A man who was recently caught going 35 miles over the speed limit on a Georgia freeway was perplexed to find cops handing him a $1.4 million ticket.
Georgia man surprised after receiving speeding ticket for $1.4 million https://t.co/ie0oJBgwE8
— ABC7 Eyewitness News (@ABC7) October 16, 2023
The man, Connor Cato, was driving home through Savannah, Georgia, on Sept. 2, 2023, when Georgia State Patrol caught him going at 90 in a 55-mile-per-hour zone, according to WSAV-TV.
Cato says that because of his actions, he knew he would receive a speeding ticket, just not one bearing $1.4 million.
“‘$1.4 million,’ the lady told me on the phone. I said, ‘This might be a typo’ and she said, ‘No sir, you either pay the amount on the ticket or you come to court on Dec. 21 at 1:30 p.m.,’” Cato said.
Criminal defense attorney Sneh Patel couldn’t believe the hefty fine attributed to Cato for speeding.
“At first when I was asked about this, I thought it was a clerical error. But then you told me you followed up and apparently it’s not a clerical error,” Patel said. “But again, I have never seen something like this, ever.”

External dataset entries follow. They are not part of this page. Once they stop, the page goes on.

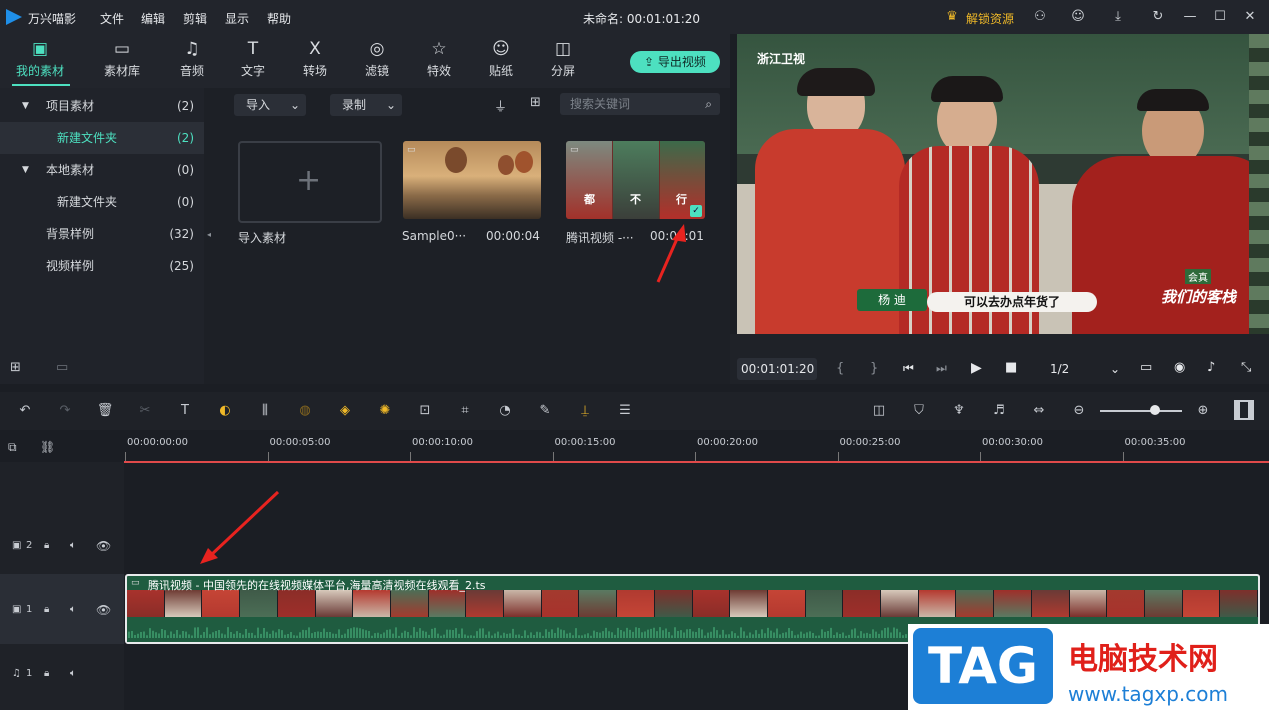 Image resolution: width=1269 pixels, height=710 pixels. I want to click on arrowhead, so click(679, 233).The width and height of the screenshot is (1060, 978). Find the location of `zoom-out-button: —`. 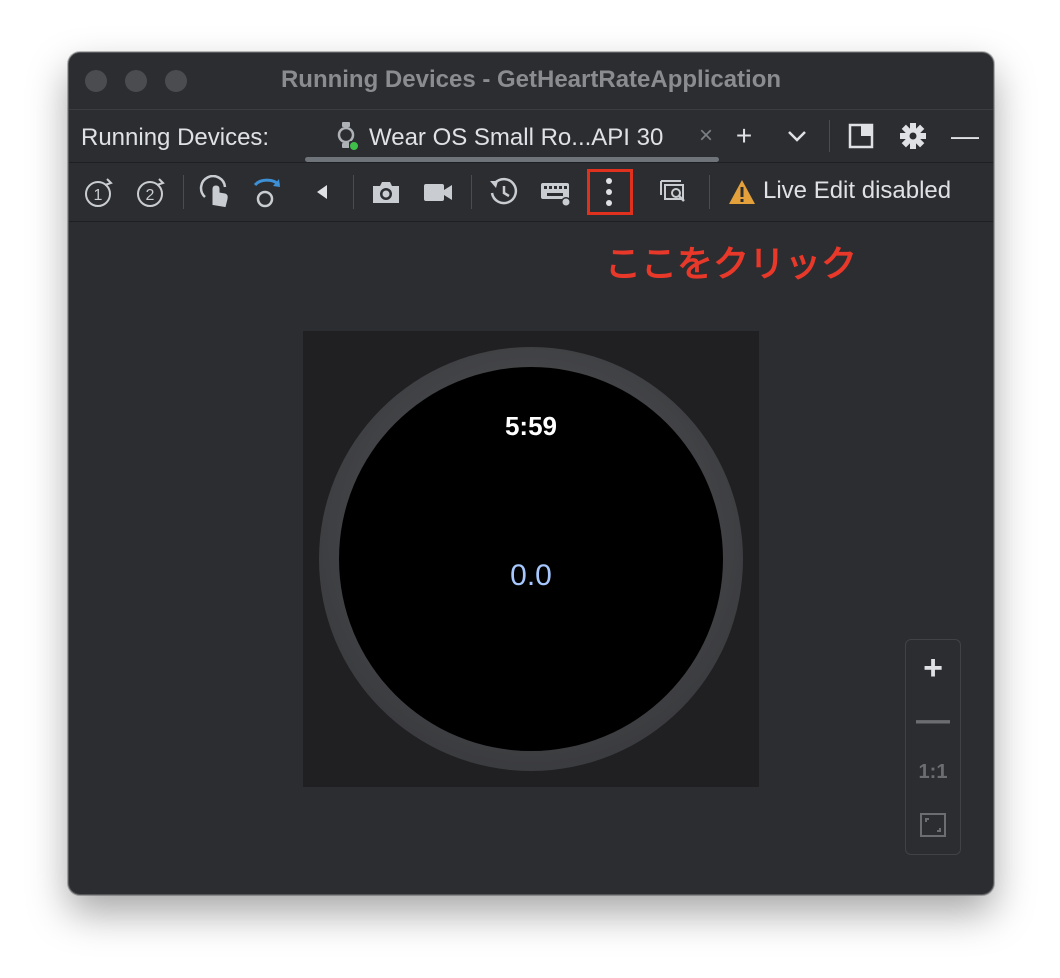

zoom-out-button: — is located at coordinates (933, 720).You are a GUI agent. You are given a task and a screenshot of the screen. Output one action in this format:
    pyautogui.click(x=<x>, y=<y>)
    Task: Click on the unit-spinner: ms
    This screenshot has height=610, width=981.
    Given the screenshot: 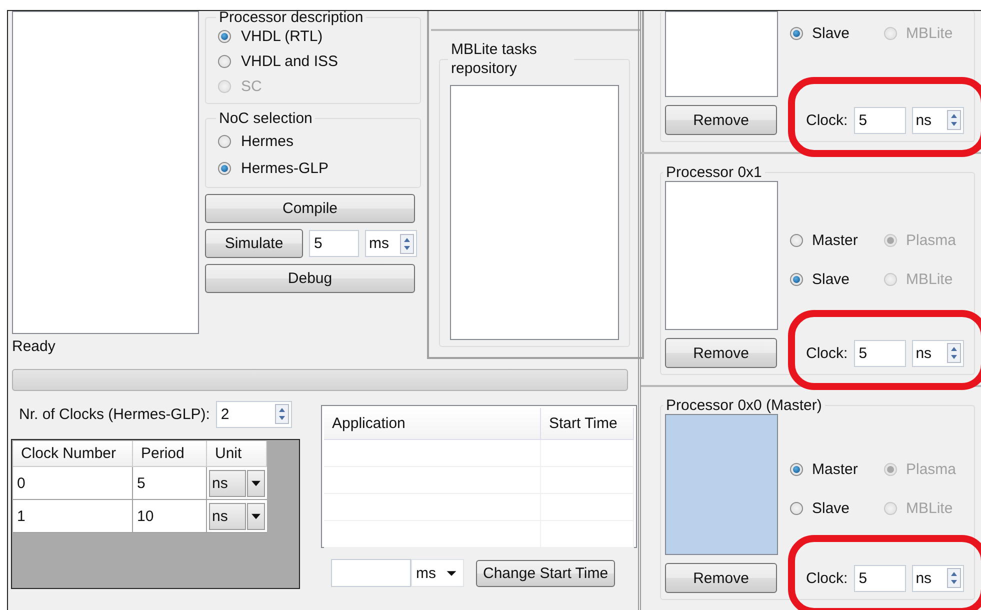 What is the action you would take?
    pyautogui.click(x=391, y=244)
    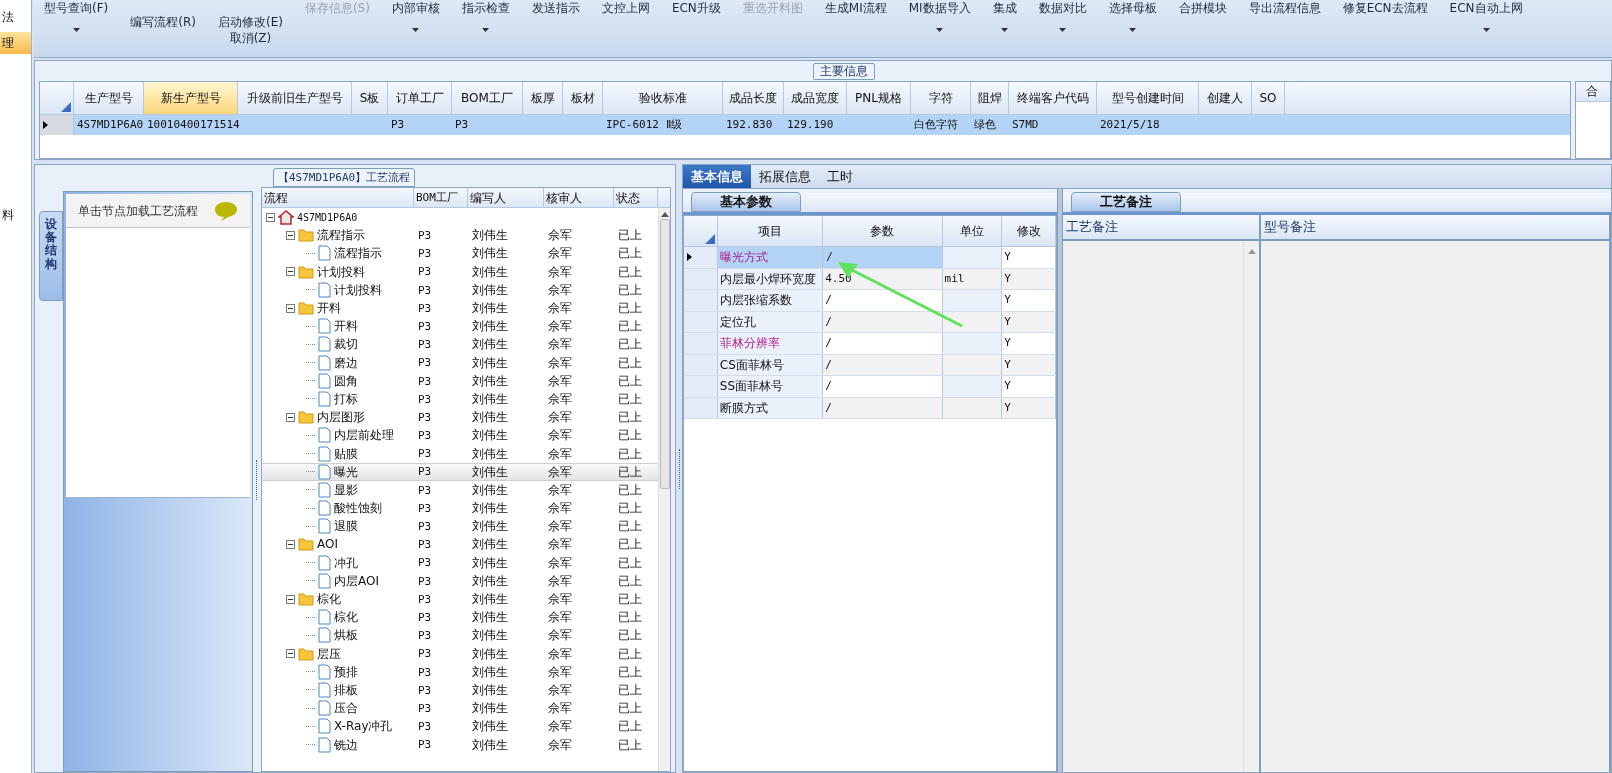 Image resolution: width=1612 pixels, height=773 pixels. Describe the element at coordinates (460, 672) in the screenshot. I see `tree-row: 预排 P3 刘伟生 佘军 已上` at that location.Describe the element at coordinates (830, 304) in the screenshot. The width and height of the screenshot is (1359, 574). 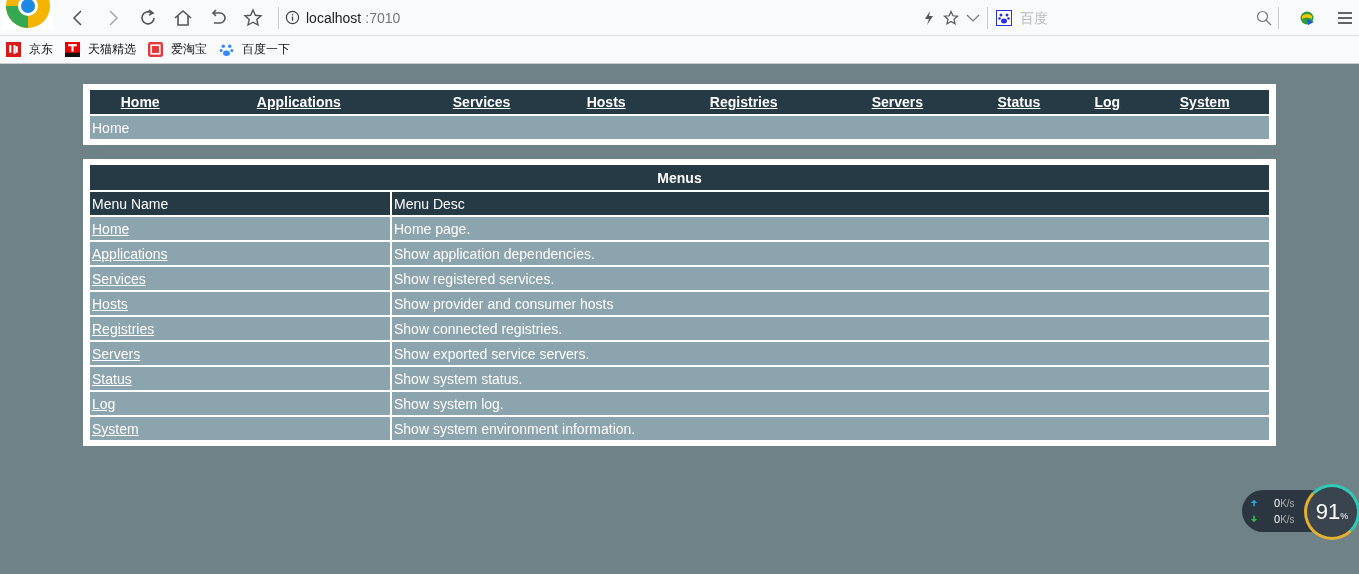
I see `table-cell: Show provider and consumer hosts` at that location.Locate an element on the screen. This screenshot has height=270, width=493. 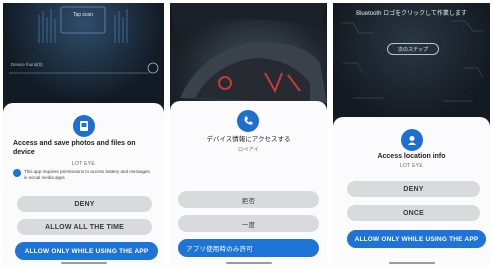
allow-all-time-label: ALLOW ALL THE TIME is located at coordinates (84, 227).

Patel explained that individuals never have to pay over the maximum amount for traffic violations, citing that misdemeanor charges in Georgia cannot exceed $1,000.
“Not $1.4 million — that’s something that goes into cases that are drug trafficking, murders or aggravated assaults, something of that nature,” Patel added.
Luckily for Cato, it appears the $1.4 million figure was automatically generated by an e-citation software used by the local Recorder’s Court that is applied to “super speeders” going 35 miles over a given speed limit in Georgia, according to a spokesman for Savannah’s city government, Joshua Peacock.
A judge has yet to set the real fine, which cannot go over the limit of $1,000.
“We do not issue that placeholder as a threat to scare anybody into court, even if this person heard differently from somebody in our organization,” Peacock said in a statement, as reported by the New York Post.
“The programmers who designed the software used the largest number possible because super speeder tickets are a mandatory court appearance and do not have a fine amount attached to them when issued by police,” he added.